Gostei de passar tempo a afiar a cenoura e entrar nos seus gestos de repetição alternados: entre afiar e desbastar com a faca, embora ache que o elemento nuvem pudesse ter estado mais proeminente de alguma forma. Senti uma certa dificuldade em pensar em algo auto-representativo e por isso, a maneira como surgiu o gesto, fez com que o resultado não fosse um ato inteiramente auto-representativo. Apesar de achar que o gesto e o pensamento por detrás da sua realização representam bastante bem a minha prática e a maneira como estabeleço jogos de duplos significados entre as coisas, ele surgiu sobretudo de uma vontade de o experimentar, mas não realizou um desvio na forma como eu mesma me apresento, apenas na maneira como as pessoas se apresentam, no geral.
Não é costume afiar uma cenoura nem desenhar com ela, mas não é algo que se relacione intimamente com a minha pessoa nem a forma de me apresentar. A relação da nuvem com uma pessoa não estava explícita também, talvez tenha sido demasiado codificada.

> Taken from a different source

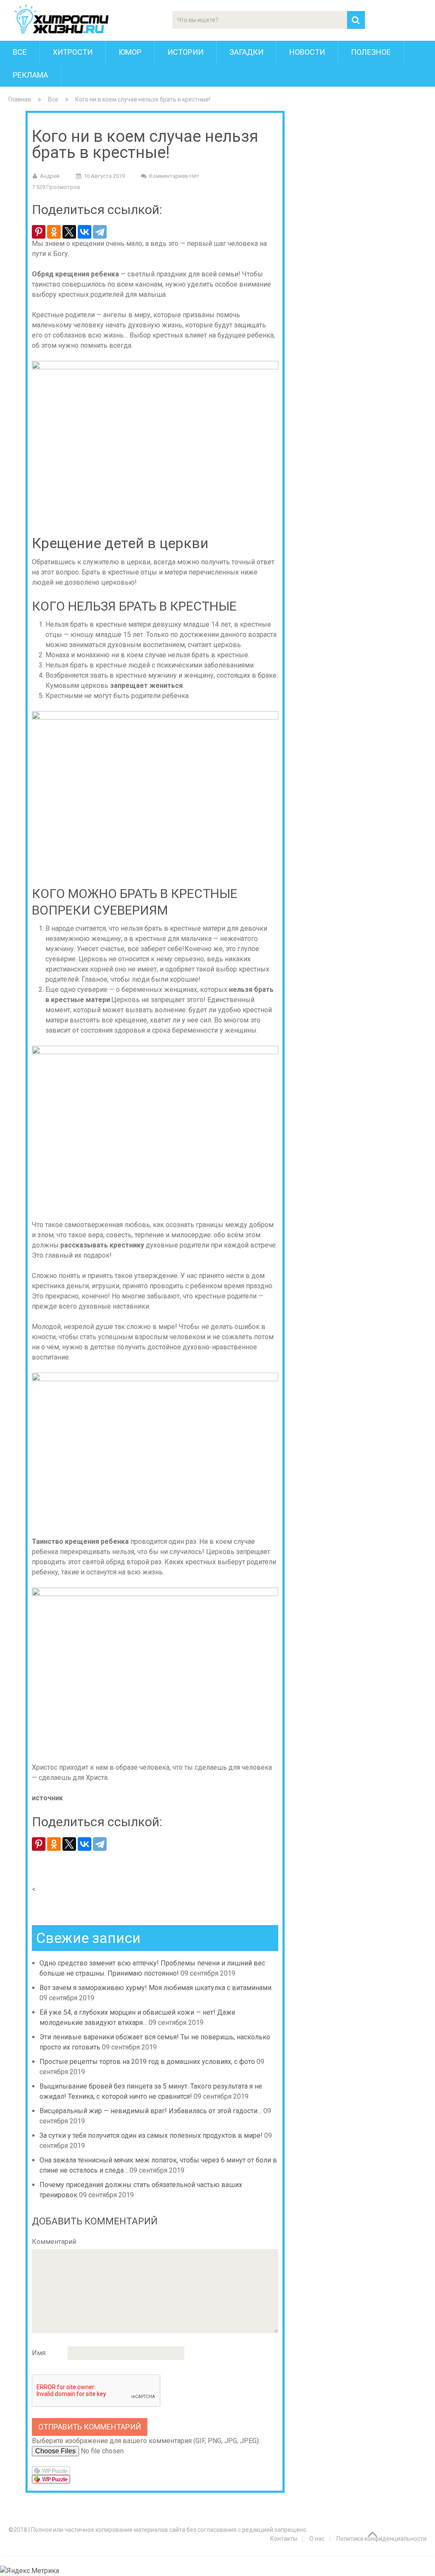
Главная (19, 99)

Concluo que a retórica ocupa um lugar importante na maneira como nos comportamos socialmente e na maneira como criamos. O mesmo se aplica à sua relação com o pensamento contemporâneo sobre desenho e performatividade, onde ocupa um espaço constante e tem um papel fundamental na nomeação e consciencialização de mecanismos que são realizados naturalmente. Isto permite não só que estes se realizem de forma mais propositada, mas também uma maior análise da linguagem artística e social dentro da sua significação e contexto.